(Beginning of DATA TO PROCESS)

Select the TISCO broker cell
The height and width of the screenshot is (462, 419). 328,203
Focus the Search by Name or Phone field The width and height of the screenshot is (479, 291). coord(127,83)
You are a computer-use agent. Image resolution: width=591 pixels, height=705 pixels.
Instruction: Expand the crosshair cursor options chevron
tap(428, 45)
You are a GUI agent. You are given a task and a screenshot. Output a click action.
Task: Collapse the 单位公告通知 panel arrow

(End of DATA TO PROCESS)
(Beginning of DATA TO PROCESS)

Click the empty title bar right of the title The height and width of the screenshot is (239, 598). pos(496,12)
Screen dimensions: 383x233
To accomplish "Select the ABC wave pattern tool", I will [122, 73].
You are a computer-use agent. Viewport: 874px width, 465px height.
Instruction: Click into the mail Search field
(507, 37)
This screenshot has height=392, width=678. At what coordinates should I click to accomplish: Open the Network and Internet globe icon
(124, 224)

(End of DATA TO PROCESS)

WHAT THE EXERCISE ASKS: The lines above, starting at the one with "Select the TISCO broker cell" and ending at the one with "Task: Collapse the 单位公告通知 panel arrow", are the only ones to return, exactly as written.

FINAL ANSWER:
Select the TISCO broker cell
The height and width of the screenshot is (462, 419). 328,203
Focus the Search by Name or Phone field The width and height of the screenshot is (479, 291). coord(127,83)
You are a computer-use agent. Image resolution: width=591 pixels, height=705 pixels.
Instruction: Expand the crosshair cursor options chevron
tap(428, 45)
You are a GUI agent. You are given a task and a screenshot. Output a click action.
Task: Collapse the 单位公告通知 panel arrow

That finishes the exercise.